Across the street, the former Bay building that was gifted last year to the Southern Chiefs’ Organization – now named Wehwehneh Bahgahkinahgohn, meaning “It Is Visible” in the Anishinaabemowin language – will become a mixed-use property. It will have hundreds of affordable units for elders and university students. There will also be a museum, an art gallery, a health centre, at least two restaurants and a memorial for residential school victims and survivors.

“This is what true economic reconciliation looks like,” said Grand Chief Jerry Daniels. “Together, we’ll work to make downtown Winnipeg a vibrant, livable, workable and safe place.”

Last week, True North received approval on a six-month extension before it decides whether to purchase Portage Place. The company said it needed to perform more due diligence on the mall, which is currently owned by the Vancouver-based Peterson Group.

In an interview Tuesday, True North president Jim Ludlow said the company’s plans are “just short of a full go-ahead.” He said while the agreement with the Chiefs’ Organization is “not legally binding, it is binding in principle.”

“Our goal is to get there,” Mr. Ludlow said. “There are a lot of partners that have to move forward at the same time: design, construction, the bank, one level of government, the next level of government. We just have to allow that same amount of time for everybody to stay in that same lockstep.”

As downtown Winnipeg grapples with rising poverty, vacant storefronts and other social issues, Portage Place and the Bay building are powerful symbols of decline.

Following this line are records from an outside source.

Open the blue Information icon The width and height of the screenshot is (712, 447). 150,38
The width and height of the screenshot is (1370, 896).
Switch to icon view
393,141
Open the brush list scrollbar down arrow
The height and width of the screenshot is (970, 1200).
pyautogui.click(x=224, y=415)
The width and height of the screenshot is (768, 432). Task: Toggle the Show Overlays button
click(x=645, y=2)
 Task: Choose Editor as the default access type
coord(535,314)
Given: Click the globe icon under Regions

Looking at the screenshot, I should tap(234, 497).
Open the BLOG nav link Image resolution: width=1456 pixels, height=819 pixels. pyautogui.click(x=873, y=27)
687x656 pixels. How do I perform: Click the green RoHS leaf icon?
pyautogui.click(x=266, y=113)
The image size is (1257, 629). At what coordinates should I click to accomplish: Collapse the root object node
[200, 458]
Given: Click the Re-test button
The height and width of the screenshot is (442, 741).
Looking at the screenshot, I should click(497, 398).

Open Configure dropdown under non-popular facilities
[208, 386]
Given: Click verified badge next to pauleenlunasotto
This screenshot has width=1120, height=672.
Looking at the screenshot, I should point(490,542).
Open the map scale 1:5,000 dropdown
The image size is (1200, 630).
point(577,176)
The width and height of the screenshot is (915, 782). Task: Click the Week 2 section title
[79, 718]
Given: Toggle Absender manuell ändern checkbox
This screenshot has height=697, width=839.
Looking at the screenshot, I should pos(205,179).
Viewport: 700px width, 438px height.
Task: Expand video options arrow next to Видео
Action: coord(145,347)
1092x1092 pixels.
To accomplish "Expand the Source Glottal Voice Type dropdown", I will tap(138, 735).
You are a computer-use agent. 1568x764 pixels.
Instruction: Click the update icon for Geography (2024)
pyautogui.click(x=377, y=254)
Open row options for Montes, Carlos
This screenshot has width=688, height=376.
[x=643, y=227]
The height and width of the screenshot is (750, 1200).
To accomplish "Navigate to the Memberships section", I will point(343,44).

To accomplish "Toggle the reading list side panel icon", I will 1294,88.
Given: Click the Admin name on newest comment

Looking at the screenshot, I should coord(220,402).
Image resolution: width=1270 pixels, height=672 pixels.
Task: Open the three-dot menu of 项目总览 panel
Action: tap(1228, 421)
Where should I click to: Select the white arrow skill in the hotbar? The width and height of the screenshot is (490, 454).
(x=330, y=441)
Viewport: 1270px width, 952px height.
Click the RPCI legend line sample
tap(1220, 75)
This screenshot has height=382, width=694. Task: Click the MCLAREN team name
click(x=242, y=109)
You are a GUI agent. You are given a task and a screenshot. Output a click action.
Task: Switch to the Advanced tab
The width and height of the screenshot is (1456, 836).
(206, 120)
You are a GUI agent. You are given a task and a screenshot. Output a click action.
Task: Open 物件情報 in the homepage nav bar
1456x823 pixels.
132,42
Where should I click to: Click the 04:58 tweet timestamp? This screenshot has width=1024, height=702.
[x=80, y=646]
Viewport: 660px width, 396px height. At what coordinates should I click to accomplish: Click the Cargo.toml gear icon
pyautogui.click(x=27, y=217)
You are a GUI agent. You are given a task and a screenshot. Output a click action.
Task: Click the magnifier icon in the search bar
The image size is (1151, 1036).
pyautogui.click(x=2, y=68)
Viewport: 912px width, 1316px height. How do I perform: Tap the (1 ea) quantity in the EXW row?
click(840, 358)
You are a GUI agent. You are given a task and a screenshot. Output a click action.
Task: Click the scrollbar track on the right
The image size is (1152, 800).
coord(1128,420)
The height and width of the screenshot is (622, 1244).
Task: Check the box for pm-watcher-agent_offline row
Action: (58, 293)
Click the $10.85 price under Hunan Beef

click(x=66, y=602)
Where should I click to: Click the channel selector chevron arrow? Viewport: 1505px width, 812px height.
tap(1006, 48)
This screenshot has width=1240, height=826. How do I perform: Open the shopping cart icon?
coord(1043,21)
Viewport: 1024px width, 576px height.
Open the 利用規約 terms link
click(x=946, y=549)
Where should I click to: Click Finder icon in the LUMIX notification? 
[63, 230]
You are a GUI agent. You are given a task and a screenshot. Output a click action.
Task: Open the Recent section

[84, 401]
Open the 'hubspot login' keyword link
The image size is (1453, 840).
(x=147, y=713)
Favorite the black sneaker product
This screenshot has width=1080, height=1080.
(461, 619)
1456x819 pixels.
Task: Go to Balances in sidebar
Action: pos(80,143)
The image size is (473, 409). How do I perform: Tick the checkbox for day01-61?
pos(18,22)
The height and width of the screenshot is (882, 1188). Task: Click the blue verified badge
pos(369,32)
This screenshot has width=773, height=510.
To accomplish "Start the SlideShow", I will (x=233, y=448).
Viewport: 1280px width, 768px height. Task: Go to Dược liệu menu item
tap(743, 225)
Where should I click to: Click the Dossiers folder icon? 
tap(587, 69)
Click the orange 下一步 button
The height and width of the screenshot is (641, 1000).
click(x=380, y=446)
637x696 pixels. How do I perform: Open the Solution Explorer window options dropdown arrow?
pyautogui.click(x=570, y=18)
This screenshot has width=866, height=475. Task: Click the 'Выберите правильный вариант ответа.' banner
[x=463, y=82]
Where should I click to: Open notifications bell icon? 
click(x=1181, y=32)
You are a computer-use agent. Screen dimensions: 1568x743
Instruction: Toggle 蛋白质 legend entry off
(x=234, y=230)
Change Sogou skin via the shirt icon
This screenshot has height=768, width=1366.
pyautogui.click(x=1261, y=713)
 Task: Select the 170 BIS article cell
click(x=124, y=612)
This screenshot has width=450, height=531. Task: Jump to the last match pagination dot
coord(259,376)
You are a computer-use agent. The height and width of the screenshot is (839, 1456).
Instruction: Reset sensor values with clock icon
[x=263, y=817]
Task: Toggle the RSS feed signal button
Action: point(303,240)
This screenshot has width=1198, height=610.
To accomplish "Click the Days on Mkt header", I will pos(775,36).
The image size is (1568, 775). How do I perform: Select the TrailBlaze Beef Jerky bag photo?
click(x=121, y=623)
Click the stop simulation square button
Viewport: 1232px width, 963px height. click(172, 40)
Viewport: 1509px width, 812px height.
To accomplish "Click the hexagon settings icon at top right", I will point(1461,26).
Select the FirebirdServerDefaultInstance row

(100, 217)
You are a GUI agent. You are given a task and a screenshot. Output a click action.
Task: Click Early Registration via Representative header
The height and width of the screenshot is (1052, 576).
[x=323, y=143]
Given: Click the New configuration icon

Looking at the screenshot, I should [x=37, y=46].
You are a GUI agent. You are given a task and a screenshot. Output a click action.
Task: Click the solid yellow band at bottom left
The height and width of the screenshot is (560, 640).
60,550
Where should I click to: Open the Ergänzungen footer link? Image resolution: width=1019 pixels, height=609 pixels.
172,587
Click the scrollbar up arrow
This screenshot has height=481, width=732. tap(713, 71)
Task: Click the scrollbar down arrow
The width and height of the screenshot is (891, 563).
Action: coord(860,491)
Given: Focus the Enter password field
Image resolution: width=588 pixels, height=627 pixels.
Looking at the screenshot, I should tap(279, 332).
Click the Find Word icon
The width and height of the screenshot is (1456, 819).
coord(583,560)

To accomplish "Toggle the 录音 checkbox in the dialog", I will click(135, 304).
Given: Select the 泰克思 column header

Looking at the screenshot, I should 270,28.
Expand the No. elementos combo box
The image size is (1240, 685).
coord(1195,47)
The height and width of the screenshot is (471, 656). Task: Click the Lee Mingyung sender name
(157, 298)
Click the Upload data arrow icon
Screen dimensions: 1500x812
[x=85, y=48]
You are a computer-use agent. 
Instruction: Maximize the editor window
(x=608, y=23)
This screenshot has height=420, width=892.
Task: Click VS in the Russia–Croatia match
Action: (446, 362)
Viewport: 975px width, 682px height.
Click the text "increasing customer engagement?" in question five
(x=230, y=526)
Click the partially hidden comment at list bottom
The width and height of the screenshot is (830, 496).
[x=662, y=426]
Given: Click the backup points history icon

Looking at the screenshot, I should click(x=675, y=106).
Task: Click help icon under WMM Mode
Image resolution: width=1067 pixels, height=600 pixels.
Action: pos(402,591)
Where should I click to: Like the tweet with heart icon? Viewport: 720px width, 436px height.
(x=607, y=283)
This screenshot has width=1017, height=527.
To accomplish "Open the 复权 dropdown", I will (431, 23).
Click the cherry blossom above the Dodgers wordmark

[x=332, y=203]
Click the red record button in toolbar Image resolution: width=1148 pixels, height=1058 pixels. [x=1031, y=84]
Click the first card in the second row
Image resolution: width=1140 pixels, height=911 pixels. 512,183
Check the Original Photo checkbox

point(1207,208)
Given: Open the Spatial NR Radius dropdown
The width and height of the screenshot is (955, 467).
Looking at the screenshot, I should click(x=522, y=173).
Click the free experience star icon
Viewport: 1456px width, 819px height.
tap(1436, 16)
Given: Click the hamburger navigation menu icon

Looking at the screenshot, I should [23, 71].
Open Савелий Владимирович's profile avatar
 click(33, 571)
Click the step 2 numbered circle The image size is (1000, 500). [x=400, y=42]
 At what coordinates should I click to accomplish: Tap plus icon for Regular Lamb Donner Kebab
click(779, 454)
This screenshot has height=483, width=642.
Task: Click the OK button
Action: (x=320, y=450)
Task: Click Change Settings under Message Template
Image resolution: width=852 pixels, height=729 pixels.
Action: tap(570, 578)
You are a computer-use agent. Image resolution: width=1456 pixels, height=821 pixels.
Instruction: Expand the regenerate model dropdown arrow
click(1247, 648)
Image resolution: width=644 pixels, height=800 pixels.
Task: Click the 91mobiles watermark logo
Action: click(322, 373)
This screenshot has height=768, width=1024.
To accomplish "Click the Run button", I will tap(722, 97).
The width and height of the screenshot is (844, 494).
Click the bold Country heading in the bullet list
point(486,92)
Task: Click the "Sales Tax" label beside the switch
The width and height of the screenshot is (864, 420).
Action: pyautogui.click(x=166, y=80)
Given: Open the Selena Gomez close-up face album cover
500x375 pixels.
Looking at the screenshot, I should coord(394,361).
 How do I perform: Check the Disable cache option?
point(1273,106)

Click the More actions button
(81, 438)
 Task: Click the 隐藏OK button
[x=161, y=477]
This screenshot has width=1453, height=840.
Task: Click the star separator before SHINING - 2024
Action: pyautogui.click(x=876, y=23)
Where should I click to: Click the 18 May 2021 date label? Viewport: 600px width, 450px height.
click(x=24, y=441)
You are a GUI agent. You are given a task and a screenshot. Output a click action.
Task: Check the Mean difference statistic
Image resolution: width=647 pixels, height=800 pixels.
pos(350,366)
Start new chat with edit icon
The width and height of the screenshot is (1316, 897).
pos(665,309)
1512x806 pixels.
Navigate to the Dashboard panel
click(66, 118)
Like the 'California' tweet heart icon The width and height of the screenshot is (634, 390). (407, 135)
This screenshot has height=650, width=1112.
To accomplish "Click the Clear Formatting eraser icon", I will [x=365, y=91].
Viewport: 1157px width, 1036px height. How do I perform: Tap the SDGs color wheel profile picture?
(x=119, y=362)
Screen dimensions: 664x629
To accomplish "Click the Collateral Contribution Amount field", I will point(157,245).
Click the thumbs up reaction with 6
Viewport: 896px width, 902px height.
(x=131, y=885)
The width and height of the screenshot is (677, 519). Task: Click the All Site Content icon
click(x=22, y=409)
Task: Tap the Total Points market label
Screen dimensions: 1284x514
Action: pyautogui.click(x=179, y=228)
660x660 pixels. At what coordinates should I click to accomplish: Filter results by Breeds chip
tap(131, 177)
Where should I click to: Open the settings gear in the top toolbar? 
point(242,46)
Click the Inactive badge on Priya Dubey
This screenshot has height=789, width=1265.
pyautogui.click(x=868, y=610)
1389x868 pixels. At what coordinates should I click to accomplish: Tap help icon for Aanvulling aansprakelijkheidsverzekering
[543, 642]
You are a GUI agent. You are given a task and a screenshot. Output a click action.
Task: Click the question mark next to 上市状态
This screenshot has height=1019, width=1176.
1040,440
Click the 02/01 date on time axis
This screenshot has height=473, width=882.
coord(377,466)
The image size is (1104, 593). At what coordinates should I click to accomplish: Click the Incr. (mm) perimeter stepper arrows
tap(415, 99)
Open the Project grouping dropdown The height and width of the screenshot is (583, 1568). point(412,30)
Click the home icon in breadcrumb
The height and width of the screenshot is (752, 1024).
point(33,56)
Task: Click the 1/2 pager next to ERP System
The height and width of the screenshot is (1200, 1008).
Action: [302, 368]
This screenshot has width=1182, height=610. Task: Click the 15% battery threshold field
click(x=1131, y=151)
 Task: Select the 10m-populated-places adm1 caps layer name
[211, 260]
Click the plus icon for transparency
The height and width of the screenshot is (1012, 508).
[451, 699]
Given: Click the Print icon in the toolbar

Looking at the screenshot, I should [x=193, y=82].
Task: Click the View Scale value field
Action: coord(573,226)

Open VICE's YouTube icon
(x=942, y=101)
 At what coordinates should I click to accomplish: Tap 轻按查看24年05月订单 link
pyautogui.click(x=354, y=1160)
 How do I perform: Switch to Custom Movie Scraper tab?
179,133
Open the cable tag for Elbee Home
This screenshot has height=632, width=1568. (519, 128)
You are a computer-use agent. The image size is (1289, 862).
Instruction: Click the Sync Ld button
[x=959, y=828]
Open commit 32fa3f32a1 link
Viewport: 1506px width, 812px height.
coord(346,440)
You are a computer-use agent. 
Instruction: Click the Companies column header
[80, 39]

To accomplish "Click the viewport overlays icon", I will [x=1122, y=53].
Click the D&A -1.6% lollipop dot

Kate Kehler, executive director of the Social Planning Council of Winnipeg, said the mall had performed a vital community service. “We need to have places where people can gather,” she said, citing Portage Place and the city’s Millennium Library as about the only places downtown where locals can pass time without having to spend money.

Ms. Kehler said that although True North has made positive noise for its proposals, it remains to be seen how their plans will meet the needs of some of the poorest people across the country.

In a previous interview this summer, when asked about True North’s burgeoning presence in Winnipeg, Mr. Ludlow said the company thought about this a lot. Choosing his words carefully, and acknowledging that this sentiment could come across oddly, he said: “If not us, who?”

There isn’t a long list of other suitors. Even as True North increases its downtown holdings, Winnipeg has found it difficult to attract other investors.

Earlier this year, the city’s mayor, Scott Gillingham, said perceptions about downtown safety were weighing on Jets attendance and ticket sales for the local arts sector.

On Tuesday, he called the new project a “game-changer” for the city to move in a more positive direction.

David Thomson, who sits on the board of True North Sports + Entertainment and is a partner for True North through his real-estate firm Osmington Inc., was also present at Tuesday’s announcement. The Thomson family’s holding company, Woodbridge Co. Ltd., owns The Globe and Mail.

Initially planned to cost $130-million, the Bay building’s redevelopment is now slated to cost around $200-million. The price on the Portage Place plan has also increased to $650-million from $550-million, according to True North and the Chiefs’ Organization.

By mid-2024, True North expects to sign another agreement on multifamily ownership and other investments at the properties, which have a combined footprint of nearly two million square feet.